Content creativity: At the beginning of each content marketing engagement, we hold a brainstorming session to get everyone to think creatively about content. However, content creativity goes far beyond the initial brainstorming session. Creativity  may come in the form of getting through that first sentence when you’re facing a nasty case of writer’s block or finding the perfect way to fix that awkward sentence when you’re in editing mode. You can’t consistently create quality content without creativity.

Content coordination: Content marketing is complicated. If you’re doing it right, you’ll have several blog posts a month, drafts flying back and forth, and several writers fighting for space on the schedule (or begging for a deadline extension). Not to mention that you also have to distribute that content, report on whether or not it’s working, adjust your next efforts based on those reports, and incorporate whatever new social sharing site has come out that week. Content marketing flounders without an organizational maestro to take charge and coordinate efforts.

You might think it’s weird that there is no actual content on the base of the content marketing pyramid. Yet without curation, creativity, and coordination your content will not be supported by a sound foundation.

The middle: Blog posts and website copy

The middle section is a huge part of any healthy content marketing menu. Without quality website copy and blog posts, your content marketing program will be malnourished.

Blog posts build your brand’s following, secure SEO results, help nurture prospects along the buying cycle, and provide fodder for social media outlets. They catch attention and draw readers back to your website. For many content marketers, blog posts represent the bulk of content marketing efforts. Compared to other types of content, blog posts are relatively quick and easy to create, and if one blog post isn’t the best thing you’ve ever had on your site, that’s OK — you’ve always got the next one.

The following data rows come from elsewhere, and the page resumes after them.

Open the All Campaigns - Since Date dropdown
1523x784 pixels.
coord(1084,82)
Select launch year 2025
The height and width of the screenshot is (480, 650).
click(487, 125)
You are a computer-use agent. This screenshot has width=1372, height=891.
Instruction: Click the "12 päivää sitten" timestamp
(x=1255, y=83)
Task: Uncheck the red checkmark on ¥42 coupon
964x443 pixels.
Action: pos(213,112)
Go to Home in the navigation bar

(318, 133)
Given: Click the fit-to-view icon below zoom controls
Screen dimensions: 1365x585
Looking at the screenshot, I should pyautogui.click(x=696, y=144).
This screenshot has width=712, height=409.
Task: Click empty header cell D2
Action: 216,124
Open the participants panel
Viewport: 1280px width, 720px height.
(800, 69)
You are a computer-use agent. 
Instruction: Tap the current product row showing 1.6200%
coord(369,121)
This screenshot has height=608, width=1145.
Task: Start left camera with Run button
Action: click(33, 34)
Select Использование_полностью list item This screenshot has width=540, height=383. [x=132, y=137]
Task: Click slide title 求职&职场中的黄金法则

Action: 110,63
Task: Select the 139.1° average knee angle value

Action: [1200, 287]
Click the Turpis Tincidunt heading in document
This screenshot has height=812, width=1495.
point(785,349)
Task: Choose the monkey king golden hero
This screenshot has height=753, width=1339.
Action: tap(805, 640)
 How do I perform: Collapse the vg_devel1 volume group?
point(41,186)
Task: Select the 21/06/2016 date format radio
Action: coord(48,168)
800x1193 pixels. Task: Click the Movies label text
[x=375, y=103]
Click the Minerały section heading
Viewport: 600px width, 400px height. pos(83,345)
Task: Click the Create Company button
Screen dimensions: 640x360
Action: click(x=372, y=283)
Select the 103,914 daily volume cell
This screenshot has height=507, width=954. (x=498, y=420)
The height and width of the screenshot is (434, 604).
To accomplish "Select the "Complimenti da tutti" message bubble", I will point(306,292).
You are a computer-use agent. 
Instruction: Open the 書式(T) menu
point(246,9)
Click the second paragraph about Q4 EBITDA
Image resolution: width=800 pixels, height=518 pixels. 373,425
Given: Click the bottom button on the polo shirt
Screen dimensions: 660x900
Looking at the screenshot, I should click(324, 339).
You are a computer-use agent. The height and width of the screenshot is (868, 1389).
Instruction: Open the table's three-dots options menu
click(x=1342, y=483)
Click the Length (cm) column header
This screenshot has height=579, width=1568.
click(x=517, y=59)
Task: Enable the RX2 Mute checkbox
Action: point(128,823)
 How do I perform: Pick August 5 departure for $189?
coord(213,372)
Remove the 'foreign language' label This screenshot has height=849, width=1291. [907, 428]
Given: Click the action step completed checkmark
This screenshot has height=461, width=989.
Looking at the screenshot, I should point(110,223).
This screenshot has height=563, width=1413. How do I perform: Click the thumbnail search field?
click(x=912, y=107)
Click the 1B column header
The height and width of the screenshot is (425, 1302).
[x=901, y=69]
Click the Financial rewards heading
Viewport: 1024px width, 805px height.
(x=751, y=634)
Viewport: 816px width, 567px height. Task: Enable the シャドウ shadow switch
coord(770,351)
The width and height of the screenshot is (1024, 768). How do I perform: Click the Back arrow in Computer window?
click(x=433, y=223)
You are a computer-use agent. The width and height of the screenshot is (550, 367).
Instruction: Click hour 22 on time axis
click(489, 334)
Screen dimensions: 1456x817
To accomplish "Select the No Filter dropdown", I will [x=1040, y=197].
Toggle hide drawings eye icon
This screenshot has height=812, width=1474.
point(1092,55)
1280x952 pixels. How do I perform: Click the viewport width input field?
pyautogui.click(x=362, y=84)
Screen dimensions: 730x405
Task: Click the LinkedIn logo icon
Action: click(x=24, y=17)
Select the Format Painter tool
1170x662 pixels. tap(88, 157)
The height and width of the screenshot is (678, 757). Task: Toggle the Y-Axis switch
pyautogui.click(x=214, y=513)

However, blog posts do not stand alone in the middle of the content marketing pyramid. Without thorough, compelling website copy, the chances of your blog’s readers turning into qualified leads are low.  Sure, potential clients may fill out your contact form because they loved one of your blog posts, but I’ll bet they took a look at your website copy first. Fail to reflect your organization’s unique value proposition in your website copy and you’ll fail to capture leads from your content marketing efforts.

The almost-top: Videos and case studies

Videos and case studies earn their spots on this level for two very different reasons, so I’ll break it down:

Videos. Everyone learns in different ways, and while one person may be content to read blog posts all day, another may want to watch a two-minute video to get a sense of how you think and who you are. While videos aren’t absolutely essential, they give site visitors a sense of the legitimacy of your business. Creating quality videos can be time consuming and expensive compared to drafting a blog post, so you might not be able to create one every other week, but you should definitely consider video as a way to complement your text-based content offerings.

Case studies. One of the most compelling ways to sell is by showing off the good work you’ve done for others. No matter how brilliant, informative, and interesting your blog posts and website copy are, potential clients or customers are going to want to know who else has worked with you successfully. Short, simple case studies are a good way to show this whether you’re mentioning them in a blog post or sending them to a potential client when responding to an initial inquiry. However, be wary of overwhelming your audience with case studies because it can come off as too hard a sell. Instead, choose the absolute best work your company does, and showcase it when it’s relevant.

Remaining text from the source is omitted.